新約聖書 訳と註 第二巻下 使徒行伝 読了。上巻から3週間弱とハイペースだった。途中で1日2章のペースで読んでいたので、28章だから2週間で読み切れる。

この巻では、それまでよりさらに大胆になっている。まず特に印象的なのは第2章の冒頭にあるペンテコステの記事の解釈で、P104で「キリスト教会が本当にこの日にはじまったかどうかは別問題である」と書いている。「さあこの日から新しい宗教を旗揚げしましょう」などということはないし、「ペンテコステは奇跡的聖者伝説だから、どのみち歴史的根拠のどうのいうような種類のものではない」と聖霊降臨の記事自身を否定している。大胆だが、解釈の筋は通る。

しかし、生前のイエスの時代から既にユダヤ教の分派として一定のプレゼンスがあったのだが、五旬節を機に「今日から分派としての立場を明確にすることとしよう」と合議した可能性は否定できない。イエスが磔になったのに、その主張でまとめるのは相当ストレスの高い行いだから、集団ヒステリー状態になったという可能性も否定できない。誇張はあるだろうが、当時の信徒の認識として、火のような舌を見、異言を語った経験があったのではないかと考えることもできる。私自身はそれほど激しい経験をしたことはないが、私の友人でペンテコステ派の集会に出て特別な体験を経て興奮状態になった人は実在する(現在は牧師)。

現代の新興宗教でも、強烈な心的体験で人生が変わる事例はままある。多分、人間はそういう性質を内在しているのだ。

田川氏に限らず、歴史的な事実は、歴史的事実として解明した方が良いと考える人はいる。田川氏は神はいないと説教してICUを追放されているが、どう読んでも信仰者としか読めない。事実を誤魔化さずに考えるという姿勢が、教会が作り上げた神を否定しているということだろう。追放した人たちも、終わった問題としただろうが、追放した事実は消えることはない。田川のいう存在しない神は、その事実を把握して裁くだろう。もちろん、どう裁かれるか結果はわからない。

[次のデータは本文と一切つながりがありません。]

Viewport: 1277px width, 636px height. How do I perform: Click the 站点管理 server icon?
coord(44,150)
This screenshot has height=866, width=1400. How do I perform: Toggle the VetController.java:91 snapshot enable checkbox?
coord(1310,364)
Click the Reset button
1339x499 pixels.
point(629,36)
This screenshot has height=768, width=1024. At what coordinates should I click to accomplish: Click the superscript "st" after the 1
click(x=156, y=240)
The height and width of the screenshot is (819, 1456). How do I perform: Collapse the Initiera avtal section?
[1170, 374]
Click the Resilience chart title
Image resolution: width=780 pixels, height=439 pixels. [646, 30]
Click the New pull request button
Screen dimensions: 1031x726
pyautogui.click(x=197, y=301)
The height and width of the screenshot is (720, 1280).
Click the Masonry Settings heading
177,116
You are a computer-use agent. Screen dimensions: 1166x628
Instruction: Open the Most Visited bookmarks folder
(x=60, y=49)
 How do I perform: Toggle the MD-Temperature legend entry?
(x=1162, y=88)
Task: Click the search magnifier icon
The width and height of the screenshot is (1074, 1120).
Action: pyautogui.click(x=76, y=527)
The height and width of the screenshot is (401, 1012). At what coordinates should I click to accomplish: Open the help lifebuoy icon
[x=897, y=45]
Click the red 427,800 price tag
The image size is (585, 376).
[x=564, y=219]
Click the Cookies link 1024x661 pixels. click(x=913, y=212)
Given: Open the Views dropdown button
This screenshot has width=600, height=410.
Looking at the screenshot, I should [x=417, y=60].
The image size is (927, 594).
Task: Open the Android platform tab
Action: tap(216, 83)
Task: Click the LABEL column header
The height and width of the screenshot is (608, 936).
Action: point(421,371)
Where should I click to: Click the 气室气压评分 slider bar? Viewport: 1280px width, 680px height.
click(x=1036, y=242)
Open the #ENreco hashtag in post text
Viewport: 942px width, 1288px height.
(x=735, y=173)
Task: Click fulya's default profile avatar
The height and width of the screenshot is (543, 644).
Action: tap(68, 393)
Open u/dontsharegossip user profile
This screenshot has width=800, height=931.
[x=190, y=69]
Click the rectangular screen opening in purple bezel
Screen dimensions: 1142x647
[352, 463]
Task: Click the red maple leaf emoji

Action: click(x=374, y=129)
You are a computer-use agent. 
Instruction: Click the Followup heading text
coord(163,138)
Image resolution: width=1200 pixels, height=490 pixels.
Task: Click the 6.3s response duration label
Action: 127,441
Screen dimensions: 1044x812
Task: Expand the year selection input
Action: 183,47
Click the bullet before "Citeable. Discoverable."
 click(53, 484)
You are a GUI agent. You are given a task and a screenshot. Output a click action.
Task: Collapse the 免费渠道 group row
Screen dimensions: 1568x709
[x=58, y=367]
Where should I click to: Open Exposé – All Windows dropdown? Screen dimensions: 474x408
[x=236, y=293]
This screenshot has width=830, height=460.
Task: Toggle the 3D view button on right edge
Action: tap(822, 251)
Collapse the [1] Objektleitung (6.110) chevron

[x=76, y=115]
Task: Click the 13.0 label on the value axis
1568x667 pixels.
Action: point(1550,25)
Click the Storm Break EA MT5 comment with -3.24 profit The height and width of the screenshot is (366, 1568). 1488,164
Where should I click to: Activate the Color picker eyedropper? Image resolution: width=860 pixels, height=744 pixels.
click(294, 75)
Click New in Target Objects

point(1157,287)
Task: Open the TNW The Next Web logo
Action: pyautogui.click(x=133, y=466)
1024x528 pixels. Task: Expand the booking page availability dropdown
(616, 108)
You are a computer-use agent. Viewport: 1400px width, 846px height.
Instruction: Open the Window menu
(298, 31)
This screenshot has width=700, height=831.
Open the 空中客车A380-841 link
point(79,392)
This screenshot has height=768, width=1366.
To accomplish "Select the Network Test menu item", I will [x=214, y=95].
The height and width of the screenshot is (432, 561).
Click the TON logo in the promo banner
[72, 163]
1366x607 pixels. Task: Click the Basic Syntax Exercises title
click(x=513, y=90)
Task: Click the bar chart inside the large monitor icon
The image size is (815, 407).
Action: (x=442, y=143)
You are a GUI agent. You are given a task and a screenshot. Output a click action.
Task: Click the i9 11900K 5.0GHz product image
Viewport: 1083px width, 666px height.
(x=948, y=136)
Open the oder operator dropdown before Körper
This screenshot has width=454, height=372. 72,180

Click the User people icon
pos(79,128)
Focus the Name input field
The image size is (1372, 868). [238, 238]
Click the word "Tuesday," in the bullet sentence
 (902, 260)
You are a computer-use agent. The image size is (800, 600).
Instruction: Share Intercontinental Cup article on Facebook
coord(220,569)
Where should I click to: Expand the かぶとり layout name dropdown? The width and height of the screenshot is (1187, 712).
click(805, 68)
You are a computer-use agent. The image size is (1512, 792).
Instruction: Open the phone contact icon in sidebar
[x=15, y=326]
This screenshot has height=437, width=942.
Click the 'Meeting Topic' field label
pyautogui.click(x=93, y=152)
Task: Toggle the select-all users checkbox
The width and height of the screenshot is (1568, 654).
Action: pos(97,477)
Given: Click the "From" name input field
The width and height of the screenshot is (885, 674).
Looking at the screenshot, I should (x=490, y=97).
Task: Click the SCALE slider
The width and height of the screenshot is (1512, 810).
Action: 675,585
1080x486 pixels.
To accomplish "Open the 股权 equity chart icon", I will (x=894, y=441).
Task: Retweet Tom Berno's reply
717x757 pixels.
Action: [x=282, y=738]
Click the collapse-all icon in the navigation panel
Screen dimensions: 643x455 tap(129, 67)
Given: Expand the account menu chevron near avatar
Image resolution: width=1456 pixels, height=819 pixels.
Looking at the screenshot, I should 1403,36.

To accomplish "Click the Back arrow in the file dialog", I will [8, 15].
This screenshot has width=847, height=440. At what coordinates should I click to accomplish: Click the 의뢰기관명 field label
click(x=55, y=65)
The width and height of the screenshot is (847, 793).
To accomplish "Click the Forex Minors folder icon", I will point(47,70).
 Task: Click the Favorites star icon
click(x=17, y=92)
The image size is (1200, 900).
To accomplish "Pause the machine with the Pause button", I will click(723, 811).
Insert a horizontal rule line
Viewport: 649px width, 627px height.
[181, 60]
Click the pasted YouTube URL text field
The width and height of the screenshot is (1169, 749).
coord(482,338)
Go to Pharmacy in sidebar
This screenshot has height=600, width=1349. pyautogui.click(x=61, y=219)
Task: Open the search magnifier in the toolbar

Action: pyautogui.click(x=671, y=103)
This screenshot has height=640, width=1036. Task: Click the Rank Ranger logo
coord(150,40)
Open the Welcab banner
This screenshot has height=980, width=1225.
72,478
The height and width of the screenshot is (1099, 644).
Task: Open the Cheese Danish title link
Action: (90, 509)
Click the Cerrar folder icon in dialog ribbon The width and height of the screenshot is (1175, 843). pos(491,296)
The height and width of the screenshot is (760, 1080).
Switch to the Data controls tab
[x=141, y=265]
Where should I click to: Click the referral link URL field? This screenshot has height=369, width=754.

この巻でほかに特に気になったのは、「我ら個所」に対する記述である。各所にあるが、巻末の解説の部分の記述が興味深い。使徒行伝の執筆者は全ての場面に同席することはかなわないが、ルカあるいは使徒行伝執筆者は「我ら個所」の場面には執筆者自身がその場にいたと田川は考えていて十分に説得力がある。福音書は全て伝承であるのに対し、使徒行伝の「我ら個所」のリアリティは高い。また、使徒行伝にはパウロの死については書かれていないのも興味深い。マルコ伝のように28章の後半を加えることもできただろうが、使徒行伝は打ち切りのままにされている。実在した著者の記憶が残っていて、足せなかったのではないかと考えている。